Freelancer.com checked almost half a million job postings on its site to find the ones most in demand.

Number one was for people familiar with Adobe's InDesign software. This is used to create layouts for magazines, newsletters, books, brochures and posters. Next in demand were people who knew how to use 3D Design, Creative Design and HTML5. Jobs in 3D Design are up 29 percent, and many are in education. Jobs for people who know grammar were 12th in demand. We've noticed that.

There are also a lot of jobs for those who know how to program the Arduino board. This is a cheap (like $35) pocket size computer invented in Italy, and Bob recently bought one for Joy. In September, the World Maker Faire brought over 90,000 Arduino enthusiasts from 45 countries to the New York Hall of Science. (We weren't there.)

Demand for jobs in HTML programming is growing because it's the replacement for Adobe Flash, which Adobe is killing once and for all in 2020. (Steve Jobs hated it.) HTML jobs surged 22 percent to 9,980.

Bitcoin topped Freelancer's "Fast 50" report on emerging skills, up 82 percent. Cryptography is up 59 percent. Microsoft jobs are down 41 percent. Pinterest jobs are down 35 percent, Twitter jobs are down 27 percent. Google Plus jobs are down 35 percent.

Website management and business card creation are in the top 10. Demand for jobs in Arabic is up 11 percent. For more information, Google "Freelancers 50 Fastest Moving Jobs."
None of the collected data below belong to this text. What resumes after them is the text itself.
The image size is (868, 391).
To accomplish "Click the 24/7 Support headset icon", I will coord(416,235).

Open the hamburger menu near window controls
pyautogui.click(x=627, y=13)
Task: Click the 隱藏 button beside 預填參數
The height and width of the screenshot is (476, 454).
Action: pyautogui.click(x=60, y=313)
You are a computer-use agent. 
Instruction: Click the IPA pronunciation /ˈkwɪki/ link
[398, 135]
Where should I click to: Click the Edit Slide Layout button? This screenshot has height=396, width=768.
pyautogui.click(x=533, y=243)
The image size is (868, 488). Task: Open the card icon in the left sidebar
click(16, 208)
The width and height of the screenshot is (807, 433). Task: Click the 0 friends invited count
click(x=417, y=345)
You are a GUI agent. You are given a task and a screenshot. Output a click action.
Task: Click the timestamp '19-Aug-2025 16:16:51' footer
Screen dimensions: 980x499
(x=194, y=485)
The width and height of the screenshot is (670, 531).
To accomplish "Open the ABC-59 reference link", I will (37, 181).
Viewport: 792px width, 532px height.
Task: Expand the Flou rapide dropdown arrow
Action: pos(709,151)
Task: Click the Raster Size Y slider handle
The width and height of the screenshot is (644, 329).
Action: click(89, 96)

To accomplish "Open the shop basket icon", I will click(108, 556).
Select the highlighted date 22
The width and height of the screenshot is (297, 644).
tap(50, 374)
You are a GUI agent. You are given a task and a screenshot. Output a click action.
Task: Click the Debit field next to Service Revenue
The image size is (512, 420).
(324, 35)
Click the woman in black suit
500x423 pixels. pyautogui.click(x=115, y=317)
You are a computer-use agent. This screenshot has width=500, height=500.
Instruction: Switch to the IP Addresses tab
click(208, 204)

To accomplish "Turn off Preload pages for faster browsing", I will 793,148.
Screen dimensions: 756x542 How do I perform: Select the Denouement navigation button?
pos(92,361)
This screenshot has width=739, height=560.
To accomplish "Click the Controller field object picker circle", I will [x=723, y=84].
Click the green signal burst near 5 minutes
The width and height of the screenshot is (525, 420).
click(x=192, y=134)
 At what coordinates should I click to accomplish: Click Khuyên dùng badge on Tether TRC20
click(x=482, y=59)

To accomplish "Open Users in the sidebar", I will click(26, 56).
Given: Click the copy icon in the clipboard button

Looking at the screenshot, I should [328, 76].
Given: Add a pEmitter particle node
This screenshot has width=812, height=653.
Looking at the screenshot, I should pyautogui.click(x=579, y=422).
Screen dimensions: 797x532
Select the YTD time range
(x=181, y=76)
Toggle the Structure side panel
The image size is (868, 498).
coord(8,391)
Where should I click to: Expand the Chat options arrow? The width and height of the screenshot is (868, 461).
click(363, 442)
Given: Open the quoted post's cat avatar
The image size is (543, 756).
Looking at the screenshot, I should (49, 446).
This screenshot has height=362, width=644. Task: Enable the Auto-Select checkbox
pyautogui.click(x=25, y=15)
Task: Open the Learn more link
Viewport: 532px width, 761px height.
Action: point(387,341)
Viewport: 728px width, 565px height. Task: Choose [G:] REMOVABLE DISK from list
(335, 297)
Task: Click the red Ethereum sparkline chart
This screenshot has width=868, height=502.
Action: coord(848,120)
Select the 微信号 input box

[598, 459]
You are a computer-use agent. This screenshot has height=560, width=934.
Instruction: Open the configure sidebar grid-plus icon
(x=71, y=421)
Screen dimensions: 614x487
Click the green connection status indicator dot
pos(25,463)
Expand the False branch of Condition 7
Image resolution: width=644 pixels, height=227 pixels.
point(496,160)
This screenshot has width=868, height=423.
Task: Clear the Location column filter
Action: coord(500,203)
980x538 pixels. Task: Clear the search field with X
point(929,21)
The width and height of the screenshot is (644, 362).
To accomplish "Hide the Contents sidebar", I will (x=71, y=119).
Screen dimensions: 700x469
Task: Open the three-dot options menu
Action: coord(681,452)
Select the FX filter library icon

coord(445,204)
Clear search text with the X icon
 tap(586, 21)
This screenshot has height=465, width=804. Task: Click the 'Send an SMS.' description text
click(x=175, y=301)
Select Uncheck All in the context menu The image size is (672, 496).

We sign in to our Android phone by tracing a pattern. Like most people, we chose something simple.

The person next to us at the grocery store could probably guess our pattern with a quick glance over the shoulder. According to a study by the U.S. Naval Academy and the University of Maryland, 64 percent of participants could guess it on the first try with barely a glance. Eighty percent could guess it if they got two chances. By contrast, a personal identification number (PIN) was guessed by only 10 percent on the first try, and 25 percent after many tries.

You could use your fingerprint. Joy eagerly registered her fingerprint when she first got her Android phone. It worked great at first, but later was hit and miss. The key is to register more than one finger. After re-registering all five fingers, they were all usable for unlocking the phone -- most of the time.


Plume Air Report is a free app for Android and iPhone from PlumeLabs.com. It provides a daily, monthly and yearly rating on the pollution level in 430 cities.

Beijing has a 208 number and the comment "extreme pollution." Worcester, Mass., gets a seven. Little Rock is 33; Los Angeles, 37; Phoenix, 53; Orlando 37; Mexico City, 113 -- on the day we checked around. These numbers fluctuate day to day. Winter is often higher because the cold air just sits there. You can get government reports from EPA.gov/outdoor-air-quality-data.

If you want to walk around the neighborhood and examine pollution street by street, they sell a device for that, called the "Flow." They're taking pre-orders now, with deliveries expected next summer.


Drivers use their cellphones in 88 percent of trips, according to ZenDrive, a San Francisco startup. That doesn't count cellphones mounted on the dashboard or built into the car, so the figure is likely well over 90 percent. Traffic deaths nationally were on average 102 per day last year; 37,461 for the whole year.